**Dataset entries**
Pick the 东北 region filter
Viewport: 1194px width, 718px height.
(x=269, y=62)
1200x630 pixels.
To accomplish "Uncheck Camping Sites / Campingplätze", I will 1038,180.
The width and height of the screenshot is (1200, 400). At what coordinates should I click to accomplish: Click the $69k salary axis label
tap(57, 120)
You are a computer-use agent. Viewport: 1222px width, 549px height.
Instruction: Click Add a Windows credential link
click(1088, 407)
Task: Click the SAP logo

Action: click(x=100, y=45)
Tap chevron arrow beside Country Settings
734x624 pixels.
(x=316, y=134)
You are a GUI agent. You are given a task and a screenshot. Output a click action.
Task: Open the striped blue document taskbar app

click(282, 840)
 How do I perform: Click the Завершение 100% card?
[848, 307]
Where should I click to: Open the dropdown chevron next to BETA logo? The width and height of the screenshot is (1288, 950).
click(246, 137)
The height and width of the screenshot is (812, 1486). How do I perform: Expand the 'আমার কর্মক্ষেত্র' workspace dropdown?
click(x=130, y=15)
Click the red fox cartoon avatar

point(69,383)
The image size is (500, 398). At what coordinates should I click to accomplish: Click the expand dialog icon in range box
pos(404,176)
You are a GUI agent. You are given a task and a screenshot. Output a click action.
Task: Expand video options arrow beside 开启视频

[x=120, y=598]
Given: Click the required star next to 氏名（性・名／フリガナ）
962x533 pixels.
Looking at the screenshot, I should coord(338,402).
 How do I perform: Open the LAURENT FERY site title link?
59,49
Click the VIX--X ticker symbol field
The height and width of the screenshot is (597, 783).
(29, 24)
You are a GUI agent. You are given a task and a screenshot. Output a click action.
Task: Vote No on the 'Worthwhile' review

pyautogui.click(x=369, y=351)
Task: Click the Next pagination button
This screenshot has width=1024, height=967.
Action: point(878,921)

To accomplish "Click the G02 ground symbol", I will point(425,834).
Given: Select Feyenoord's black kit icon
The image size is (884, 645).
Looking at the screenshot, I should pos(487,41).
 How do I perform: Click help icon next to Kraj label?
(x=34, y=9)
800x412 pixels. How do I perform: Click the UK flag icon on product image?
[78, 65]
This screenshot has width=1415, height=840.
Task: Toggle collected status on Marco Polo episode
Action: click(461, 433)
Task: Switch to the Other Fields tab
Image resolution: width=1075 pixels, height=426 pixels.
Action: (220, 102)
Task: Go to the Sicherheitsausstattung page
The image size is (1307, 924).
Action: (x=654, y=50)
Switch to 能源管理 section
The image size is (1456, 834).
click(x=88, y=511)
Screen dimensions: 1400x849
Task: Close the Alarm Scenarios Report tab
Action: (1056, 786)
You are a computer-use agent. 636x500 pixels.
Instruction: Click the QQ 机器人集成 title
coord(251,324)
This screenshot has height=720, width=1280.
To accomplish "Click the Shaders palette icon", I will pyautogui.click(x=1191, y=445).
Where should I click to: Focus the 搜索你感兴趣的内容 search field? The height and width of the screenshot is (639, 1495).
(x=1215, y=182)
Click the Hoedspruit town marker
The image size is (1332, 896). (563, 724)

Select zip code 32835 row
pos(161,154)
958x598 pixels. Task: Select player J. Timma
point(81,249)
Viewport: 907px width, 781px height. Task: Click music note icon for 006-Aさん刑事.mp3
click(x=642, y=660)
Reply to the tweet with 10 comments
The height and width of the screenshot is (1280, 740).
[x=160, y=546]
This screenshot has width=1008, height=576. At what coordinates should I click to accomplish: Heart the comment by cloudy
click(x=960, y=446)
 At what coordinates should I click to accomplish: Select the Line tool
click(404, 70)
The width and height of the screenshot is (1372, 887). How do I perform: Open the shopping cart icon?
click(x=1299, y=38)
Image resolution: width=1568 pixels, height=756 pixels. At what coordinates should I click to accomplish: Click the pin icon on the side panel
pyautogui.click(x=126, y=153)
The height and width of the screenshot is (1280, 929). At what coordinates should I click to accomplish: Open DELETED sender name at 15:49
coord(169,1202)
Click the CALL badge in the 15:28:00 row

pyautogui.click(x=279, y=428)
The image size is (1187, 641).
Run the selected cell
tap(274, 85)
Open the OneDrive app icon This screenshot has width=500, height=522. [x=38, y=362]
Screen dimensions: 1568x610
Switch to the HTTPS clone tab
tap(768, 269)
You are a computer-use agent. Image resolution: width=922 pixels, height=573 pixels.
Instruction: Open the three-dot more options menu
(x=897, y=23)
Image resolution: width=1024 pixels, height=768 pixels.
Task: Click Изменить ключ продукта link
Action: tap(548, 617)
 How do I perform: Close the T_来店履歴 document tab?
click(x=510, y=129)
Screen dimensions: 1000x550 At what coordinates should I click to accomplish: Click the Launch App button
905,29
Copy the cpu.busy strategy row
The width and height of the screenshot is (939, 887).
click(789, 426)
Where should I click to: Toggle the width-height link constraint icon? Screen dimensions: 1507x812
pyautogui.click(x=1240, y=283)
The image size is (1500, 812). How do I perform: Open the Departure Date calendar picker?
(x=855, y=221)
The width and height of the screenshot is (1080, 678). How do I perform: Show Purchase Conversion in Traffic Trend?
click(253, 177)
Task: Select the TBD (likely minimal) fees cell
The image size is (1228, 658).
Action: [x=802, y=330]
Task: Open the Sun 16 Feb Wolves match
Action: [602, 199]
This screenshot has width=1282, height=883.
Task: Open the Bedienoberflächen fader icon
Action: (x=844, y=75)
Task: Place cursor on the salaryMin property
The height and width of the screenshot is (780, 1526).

**Request**
Arrange the material from the line that contains "This screenshot has width=1008, height=576." through the line that contains "Action: tap(548, 617)", both included, as a Markdown table with the columns Row and Line. Number the rows in order, put each line in the Line column, and leave out blank lines.

**Answer below**
| Row | Line |
|---|---|
| 1 | This screenshot has width=1008, height=576. At what coordinates should I click to accomplish: Heart the comment by cloudy |
| 2 | click(x=960, y=446) |
| 3 |  At what coordinates should I click to accomplish: Select the Line tool |
| 4 | click(404, 70) |
| 5 | The width and height of the screenshot is (1372, 887). How do I perform: Open the shopping cart icon? |
| 6 | click(x=1299, y=38) |
| 7 | Image resolution: width=1568 pixels, height=756 pixels. At what coordinates should I click to accomplish: Click the pin icon on the side panel |
| 8 | pyautogui.click(x=126, y=153) |
| 9 | The height and width of the screenshot is (1280, 929). At what coordinates should I click to accomplish: Open DELETED sender name at 15:49 |
| 10 | coord(169,1202) |
| 11 | Click the CALL badge in the 15:28:00 row |
| 12 | pyautogui.click(x=279, y=428) |
| 13 | The image size is (1187, 641). |
| 14 | Run the selected cell |
| 15 | tap(274, 85) |
| 16 | Open the OneDrive app icon This screenshot has width=500, height=522. [x=38, y=362] |
| 17 | Screen dimensions: 1568x610 |
| 18 | Switch to the HTTPS clone tab |
| 19 | tap(768, 269) |
| 20 | You are a computer-use agent. Image resolution: width=922 pixels, height=573 pixels. |
| 21 | Instruction: Open the three-dot more options menu |
| 22 | (x=897, y=23) |
| 23 | Image resolution: width=1024 pixels, height=768 pixels. |
| 24 | Task: Click Изменить ключ продукта link |
| 25 | Action: tap(548, 617) |